本番では、その4回転ループを、本人が「練習でもやったことがないような耐え方だった」という、ピタリと止まってしまう着氷だったがなんとかこらえ、続く4回転サルコウからの連続ジャンプをきれいに決めた。
 次のフライングキャメルスピンをなんとかこなすと、そこからは乗りに乗った演技になり、スピンとステップをすべてレベル4にする完璧な滑りでフィニッシュ。106・53点を叩き出して、99・76点を出していたパトリック・チャン(カナダ)を抜き、トップに立った。
「すごく緊張して、久しぶりに手足が震えるほどでした。最初の4回転ループは減点がつくすごく汚いジャンプでしたけど、降りることができました。NHK杯よりちょっとステップアップしたと思うので、そこでいい具合に緊張がほぐれたと思います。もし最初の4回転ループがきれいに決まっていたら、『ノーミスをしなければ』と思って余計緊張したと思いますけど、あのジャンプだったから、ある意味緊張がなくなりましたし、そこから速いビートであったり歌詞であったりを考えることができました。会場も盛り上がったので、そういうものも含めてお客さんの歓声や拍手でこのプログラムが作られたなと思います」

 6分間練習は久しぶりに経験する苦戦で、羽生は心の中で「ヤバイな」と思ったという。その原因は緊張だった。そのため自分の演技を待つ間に、その緊張がどういうところからくるものなのかを分析していたという。
「ファイナルという緊張感もありました。それに加えて、午前中の公式練習がよかったということもあったんじゃないかと思います。昨日はすごく悪かったのに、今日の午前の練習はすごくよかった。そういったことでの緊張があったのかなと思います」
 SPの『レッツゴー・クレイジー』は、拠点としているトロントのクリケットクラブで滑っているときも、「自分がコンサートやライブをやっているホールで、ロックスターになったような気分で滑っていた」と羽生は言う。

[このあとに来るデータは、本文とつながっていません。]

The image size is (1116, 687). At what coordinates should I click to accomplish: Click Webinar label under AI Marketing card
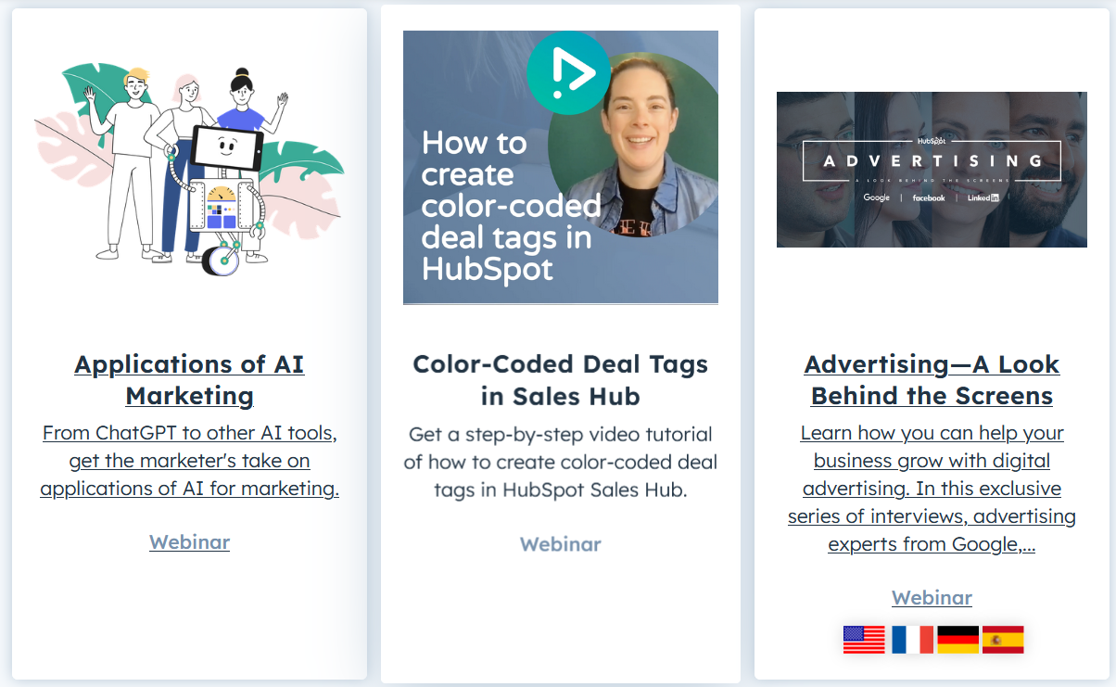pyautogui.click(x=190, y=542)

 その意味では「観客なしでは成立しないプログラム」(羽生)であり、観客との一体感や距離感に関しては、ほぼ納得の演技ができたNHK杯で殻を破れた手応えもあった。だからこそ、今回のGPファイナルは「より楽しみながらできた」と言えたのだろう。
 4回転ループが完璧ではなく、自己ベストを出せなかったのだから、フリーでは完璧な演技をして、自己最高得点の330・43点を更新したい気持ちもあるはずだが、NHK杯で羽生自身が言っていたように、今は「ピークどうこうではなく、どんな状態の時でも勝てるようにアベレージを上げる」ことが大事だ。
 まずは安定して300点台を出し続けていくこと。その先に彼が求める”完璧”が見えてくるはずだ。